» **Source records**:

________________________

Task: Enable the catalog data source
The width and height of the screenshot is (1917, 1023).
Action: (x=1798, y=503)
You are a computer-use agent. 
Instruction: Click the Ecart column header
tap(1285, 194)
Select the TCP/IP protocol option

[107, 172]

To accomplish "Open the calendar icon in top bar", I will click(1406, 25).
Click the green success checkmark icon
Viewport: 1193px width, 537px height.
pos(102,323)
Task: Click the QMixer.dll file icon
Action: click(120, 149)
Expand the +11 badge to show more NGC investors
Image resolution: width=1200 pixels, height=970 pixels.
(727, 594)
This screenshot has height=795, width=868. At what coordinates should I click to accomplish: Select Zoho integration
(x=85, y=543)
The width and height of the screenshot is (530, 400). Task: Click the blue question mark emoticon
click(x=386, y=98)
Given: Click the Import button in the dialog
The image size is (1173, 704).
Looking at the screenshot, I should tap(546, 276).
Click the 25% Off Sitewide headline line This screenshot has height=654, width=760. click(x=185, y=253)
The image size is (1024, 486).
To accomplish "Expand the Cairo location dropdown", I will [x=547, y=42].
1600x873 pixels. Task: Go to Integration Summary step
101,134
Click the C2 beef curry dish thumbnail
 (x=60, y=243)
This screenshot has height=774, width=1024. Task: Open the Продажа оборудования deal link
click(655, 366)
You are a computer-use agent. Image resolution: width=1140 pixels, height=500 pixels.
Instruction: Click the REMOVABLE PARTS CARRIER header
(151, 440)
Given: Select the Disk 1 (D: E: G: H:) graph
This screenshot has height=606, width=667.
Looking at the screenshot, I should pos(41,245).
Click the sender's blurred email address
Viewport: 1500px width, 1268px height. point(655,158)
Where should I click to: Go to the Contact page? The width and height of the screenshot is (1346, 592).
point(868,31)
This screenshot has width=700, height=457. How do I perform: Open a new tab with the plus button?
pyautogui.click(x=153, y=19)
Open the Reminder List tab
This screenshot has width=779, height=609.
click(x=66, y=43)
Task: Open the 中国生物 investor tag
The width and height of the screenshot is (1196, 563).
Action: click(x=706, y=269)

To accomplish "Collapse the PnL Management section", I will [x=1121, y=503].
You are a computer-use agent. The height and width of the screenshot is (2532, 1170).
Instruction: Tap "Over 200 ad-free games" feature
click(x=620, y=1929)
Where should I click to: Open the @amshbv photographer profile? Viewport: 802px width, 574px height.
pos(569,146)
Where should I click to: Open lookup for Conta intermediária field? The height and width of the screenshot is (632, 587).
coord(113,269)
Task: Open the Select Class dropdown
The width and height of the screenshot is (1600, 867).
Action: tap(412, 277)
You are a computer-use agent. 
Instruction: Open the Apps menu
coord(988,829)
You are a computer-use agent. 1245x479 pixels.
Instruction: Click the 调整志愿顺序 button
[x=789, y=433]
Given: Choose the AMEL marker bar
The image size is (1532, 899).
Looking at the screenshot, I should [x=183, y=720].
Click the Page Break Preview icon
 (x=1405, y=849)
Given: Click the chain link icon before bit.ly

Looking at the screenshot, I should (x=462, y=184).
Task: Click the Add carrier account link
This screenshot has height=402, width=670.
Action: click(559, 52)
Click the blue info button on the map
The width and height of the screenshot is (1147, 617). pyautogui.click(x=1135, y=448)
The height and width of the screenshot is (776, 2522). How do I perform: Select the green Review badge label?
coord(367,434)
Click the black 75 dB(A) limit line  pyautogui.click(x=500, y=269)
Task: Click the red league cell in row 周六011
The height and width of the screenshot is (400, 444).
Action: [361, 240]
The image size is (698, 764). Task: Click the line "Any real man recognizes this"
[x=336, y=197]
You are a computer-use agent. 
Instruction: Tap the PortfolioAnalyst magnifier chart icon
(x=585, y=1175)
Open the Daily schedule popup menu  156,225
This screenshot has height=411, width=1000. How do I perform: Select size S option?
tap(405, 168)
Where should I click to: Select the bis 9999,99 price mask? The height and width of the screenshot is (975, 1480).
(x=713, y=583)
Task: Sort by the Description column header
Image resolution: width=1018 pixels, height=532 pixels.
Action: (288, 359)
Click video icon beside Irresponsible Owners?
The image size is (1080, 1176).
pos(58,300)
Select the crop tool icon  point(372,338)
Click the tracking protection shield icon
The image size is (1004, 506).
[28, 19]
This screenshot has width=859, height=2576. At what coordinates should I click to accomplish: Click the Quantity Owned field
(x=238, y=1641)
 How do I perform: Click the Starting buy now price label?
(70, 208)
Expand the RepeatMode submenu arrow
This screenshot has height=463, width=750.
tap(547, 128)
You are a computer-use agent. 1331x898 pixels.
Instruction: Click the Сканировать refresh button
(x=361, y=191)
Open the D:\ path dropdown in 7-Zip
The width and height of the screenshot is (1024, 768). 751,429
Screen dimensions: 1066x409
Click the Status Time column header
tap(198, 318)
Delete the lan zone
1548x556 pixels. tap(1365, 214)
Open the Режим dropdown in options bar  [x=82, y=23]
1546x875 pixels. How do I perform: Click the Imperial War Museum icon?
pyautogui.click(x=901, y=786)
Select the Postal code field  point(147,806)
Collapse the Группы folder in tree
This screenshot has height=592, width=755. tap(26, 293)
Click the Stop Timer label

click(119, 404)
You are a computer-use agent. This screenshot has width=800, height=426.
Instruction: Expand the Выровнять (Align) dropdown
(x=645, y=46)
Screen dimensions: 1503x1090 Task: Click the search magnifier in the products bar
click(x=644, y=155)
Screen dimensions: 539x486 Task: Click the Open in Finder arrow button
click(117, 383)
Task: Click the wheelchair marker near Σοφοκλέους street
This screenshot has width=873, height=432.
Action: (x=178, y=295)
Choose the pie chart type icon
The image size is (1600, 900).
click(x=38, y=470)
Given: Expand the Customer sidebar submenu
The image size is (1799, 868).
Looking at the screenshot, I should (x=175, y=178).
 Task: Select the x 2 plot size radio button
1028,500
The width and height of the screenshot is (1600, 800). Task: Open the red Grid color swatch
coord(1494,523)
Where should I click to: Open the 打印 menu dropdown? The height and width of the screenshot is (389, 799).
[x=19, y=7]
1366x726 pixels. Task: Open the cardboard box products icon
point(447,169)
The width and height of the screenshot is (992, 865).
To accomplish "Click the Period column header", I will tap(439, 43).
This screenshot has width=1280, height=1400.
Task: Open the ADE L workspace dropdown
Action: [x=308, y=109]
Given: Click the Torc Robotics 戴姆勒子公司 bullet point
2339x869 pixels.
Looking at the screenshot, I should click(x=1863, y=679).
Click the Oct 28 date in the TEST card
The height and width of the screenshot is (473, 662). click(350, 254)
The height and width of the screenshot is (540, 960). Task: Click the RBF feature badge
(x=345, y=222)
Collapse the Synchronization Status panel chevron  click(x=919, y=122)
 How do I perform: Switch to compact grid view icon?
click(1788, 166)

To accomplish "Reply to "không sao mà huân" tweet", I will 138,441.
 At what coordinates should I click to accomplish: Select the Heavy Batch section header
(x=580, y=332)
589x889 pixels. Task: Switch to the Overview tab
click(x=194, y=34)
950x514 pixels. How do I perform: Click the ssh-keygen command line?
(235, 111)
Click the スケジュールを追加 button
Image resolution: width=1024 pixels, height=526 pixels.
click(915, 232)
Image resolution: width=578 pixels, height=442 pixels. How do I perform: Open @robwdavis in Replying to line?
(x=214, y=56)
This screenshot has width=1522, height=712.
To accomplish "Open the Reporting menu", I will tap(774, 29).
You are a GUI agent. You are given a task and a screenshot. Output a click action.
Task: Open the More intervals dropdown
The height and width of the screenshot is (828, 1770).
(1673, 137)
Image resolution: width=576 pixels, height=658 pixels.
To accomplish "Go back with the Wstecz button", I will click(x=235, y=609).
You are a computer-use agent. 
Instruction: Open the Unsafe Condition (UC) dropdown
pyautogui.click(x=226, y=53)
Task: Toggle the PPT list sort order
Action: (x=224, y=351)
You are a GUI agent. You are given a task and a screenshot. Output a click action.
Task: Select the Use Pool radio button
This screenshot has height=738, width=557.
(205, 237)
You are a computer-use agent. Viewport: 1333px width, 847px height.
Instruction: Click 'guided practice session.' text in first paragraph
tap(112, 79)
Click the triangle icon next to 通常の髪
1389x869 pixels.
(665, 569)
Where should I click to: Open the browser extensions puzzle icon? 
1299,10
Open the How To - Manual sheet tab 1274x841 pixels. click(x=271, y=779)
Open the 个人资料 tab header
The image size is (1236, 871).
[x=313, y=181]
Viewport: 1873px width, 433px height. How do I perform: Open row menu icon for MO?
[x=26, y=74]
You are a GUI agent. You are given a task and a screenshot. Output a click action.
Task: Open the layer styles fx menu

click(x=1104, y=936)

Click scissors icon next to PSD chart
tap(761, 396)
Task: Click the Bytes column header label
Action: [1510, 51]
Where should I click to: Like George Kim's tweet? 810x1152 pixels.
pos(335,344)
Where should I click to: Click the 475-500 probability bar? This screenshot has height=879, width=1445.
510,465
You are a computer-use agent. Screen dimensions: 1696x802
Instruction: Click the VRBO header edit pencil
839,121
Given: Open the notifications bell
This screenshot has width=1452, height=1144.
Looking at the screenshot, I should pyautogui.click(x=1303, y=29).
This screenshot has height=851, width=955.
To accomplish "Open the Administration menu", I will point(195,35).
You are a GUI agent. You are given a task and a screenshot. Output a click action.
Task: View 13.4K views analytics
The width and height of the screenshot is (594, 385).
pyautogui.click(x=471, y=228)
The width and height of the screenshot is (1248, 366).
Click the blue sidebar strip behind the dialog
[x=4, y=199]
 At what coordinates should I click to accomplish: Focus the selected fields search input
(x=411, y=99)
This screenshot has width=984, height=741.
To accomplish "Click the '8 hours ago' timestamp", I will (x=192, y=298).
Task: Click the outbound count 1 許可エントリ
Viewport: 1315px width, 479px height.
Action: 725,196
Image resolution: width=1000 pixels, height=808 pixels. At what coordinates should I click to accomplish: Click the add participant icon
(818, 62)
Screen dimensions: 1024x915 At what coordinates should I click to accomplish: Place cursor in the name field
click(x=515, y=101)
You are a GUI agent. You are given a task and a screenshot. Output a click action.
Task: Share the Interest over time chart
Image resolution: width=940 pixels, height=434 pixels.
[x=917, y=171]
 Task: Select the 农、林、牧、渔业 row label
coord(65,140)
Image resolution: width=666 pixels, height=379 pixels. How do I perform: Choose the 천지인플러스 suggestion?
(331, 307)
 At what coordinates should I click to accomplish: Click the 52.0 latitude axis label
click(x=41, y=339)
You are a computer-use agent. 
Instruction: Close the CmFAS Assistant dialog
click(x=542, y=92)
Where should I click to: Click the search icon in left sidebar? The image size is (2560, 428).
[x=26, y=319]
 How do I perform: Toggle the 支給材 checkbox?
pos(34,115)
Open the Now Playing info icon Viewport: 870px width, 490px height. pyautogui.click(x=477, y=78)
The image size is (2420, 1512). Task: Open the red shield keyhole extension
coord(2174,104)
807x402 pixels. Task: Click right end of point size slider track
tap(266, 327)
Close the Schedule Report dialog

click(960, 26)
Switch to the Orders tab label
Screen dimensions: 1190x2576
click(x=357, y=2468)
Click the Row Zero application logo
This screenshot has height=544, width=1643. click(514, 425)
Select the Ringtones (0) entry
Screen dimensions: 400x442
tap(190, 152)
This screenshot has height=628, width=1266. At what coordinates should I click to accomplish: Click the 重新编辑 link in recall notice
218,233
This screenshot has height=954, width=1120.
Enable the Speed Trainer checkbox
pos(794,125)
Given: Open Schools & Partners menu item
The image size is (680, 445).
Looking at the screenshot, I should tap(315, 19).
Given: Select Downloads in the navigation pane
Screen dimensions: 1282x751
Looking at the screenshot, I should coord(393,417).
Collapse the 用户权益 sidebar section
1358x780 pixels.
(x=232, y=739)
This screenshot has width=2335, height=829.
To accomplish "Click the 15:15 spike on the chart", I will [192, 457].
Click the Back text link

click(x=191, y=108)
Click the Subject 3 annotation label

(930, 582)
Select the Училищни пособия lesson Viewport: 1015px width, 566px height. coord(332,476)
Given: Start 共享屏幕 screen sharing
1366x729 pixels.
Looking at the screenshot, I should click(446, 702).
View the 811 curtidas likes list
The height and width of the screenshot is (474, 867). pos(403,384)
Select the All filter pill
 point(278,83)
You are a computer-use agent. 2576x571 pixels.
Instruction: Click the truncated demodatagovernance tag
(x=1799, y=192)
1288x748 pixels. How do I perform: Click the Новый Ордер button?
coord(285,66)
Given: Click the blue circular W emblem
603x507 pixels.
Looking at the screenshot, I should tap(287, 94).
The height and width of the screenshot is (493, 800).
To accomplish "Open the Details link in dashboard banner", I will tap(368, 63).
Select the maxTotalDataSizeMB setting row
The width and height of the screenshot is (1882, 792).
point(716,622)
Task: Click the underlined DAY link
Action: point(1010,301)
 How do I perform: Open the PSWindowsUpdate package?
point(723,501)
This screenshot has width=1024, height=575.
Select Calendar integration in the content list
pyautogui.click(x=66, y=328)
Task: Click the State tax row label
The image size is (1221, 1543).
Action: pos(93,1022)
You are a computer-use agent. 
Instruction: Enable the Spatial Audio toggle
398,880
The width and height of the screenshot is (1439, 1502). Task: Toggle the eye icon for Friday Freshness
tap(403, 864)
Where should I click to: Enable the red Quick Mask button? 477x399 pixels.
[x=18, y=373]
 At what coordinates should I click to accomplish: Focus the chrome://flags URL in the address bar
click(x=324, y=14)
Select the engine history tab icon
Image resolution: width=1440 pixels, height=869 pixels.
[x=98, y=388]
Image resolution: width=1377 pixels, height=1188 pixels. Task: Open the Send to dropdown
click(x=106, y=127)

________________________

Begin at the first line of the records above and quote every line verbatim through the one that contains "Click the green success checkmark icon".

» **ANSWER SPACE**:
Task: Enable the catalog data source
The width and height of the screenshot is (1917, 1023).
Action: (x=1798, y=503)
You are a computer-use agent. 
Instruction: Click the Ecart column header
tap(1285, 194)
Select the TCP/IP protocol option

[107, 172]

To accomplish "Open the calendar icon in top bar", I will click(1406, 25).
Click the green success checkmark icon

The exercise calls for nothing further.